GIVEN REQUEST
Copy the records word for word, from the start through the line containing "point(789,461)".

EXTRACTED RECORDS
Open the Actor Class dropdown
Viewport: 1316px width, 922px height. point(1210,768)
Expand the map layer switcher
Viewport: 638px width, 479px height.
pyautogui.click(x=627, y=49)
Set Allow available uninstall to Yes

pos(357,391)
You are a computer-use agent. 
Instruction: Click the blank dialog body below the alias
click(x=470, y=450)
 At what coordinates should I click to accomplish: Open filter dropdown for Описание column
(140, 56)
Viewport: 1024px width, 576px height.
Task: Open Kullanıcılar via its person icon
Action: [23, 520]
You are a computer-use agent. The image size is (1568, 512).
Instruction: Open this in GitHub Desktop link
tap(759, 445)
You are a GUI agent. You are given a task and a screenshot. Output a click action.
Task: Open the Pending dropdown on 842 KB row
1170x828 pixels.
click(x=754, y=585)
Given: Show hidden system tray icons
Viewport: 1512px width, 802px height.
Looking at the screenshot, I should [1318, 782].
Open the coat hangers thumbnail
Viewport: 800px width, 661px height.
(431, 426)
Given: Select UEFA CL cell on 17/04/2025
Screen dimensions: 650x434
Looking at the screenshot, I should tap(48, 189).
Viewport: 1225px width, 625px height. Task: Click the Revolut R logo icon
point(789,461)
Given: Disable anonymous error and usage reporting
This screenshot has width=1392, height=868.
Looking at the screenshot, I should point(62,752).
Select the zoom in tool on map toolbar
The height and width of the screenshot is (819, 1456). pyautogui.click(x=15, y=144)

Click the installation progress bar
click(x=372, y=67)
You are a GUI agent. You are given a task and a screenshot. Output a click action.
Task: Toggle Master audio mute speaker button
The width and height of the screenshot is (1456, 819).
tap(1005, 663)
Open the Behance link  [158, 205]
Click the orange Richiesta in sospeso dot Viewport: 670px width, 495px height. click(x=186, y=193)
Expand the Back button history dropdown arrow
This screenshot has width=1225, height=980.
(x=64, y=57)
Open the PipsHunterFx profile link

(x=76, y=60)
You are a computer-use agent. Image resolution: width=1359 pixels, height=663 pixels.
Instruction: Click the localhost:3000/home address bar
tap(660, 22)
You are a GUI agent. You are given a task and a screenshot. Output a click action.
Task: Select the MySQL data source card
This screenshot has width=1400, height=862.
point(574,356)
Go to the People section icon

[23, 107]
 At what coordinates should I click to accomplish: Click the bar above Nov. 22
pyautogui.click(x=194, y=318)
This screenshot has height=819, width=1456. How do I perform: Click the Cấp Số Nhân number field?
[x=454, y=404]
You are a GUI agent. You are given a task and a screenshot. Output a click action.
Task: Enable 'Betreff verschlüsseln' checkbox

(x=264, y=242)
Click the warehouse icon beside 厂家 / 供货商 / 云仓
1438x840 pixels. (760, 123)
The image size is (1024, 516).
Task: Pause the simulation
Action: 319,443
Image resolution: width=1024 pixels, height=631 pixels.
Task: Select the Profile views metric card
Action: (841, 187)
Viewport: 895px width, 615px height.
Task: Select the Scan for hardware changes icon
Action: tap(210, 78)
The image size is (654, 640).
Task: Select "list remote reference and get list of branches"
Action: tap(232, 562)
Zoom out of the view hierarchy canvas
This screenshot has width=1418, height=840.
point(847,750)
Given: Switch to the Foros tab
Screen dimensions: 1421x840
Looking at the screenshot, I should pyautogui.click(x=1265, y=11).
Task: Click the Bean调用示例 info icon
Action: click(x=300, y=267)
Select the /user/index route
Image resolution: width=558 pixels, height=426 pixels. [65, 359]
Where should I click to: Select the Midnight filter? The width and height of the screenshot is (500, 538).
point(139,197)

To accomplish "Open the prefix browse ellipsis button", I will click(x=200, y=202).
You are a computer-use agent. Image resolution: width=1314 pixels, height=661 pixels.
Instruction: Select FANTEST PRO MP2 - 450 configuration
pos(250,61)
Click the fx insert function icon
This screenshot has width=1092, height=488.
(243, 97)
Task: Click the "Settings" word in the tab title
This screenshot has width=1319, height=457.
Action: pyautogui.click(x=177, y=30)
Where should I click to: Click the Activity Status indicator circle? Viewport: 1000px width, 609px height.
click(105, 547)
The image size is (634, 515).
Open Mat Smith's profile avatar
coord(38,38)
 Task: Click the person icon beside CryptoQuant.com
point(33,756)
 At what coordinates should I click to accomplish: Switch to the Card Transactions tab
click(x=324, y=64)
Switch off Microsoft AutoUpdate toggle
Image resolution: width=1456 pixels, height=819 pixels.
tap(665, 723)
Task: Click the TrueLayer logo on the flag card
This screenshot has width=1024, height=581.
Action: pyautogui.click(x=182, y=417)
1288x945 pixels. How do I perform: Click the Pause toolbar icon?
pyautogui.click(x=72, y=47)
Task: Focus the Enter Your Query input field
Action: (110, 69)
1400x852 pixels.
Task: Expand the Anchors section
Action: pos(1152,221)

REPLY TO THE TASK
Open the Actor Class dropdown
Viewport: 1316px width, 922px height. point(1210,768)
Expand the map layer switcher
Viewport: 638px width, 479px height.
pyautogui.click(x=627, y=49)
Set Allow available uninstall to Yes

pos(357,391)
You are a computer-use agent. 
Instruction: Click the blank dialog body below the alias
click(x=470, y=450)
 At what coordinates should I click to accomplish: Open filter dropdown for Описание column
(140, 56)
Viewport: 1024px width, 576px height.
Task: Open Kullanıcılar via its person icon
Action: [23, 520]
You are a computer-use agent. The image size is (1568, 512).
Instruction: Open this in GitHub Desktop link
tap(759, 445)
You are a GUI agent. You are given a task and a screenshot. Output a click action.
Task: Open the Pending dropdown on 842 KB row
1170x828 pixels.
click(x=754, y=585)
Given: Show hidden system tray icons
Viewport: 1512px width, 802px height.
Looking at the screenshot, I should [1318, 782].
Open the coat hangers thumbnail
Viewport: 800px width, 661px height.
(431, 426)
Given: Select UEFA CL cell on 17/04/2025
Screen dimensions: 650x434
Looking at the screenshot, I should tap(48, 189).
Viewport: 1225px width, 625px height. Task: Click the Revolut R logo icon
point(789,461)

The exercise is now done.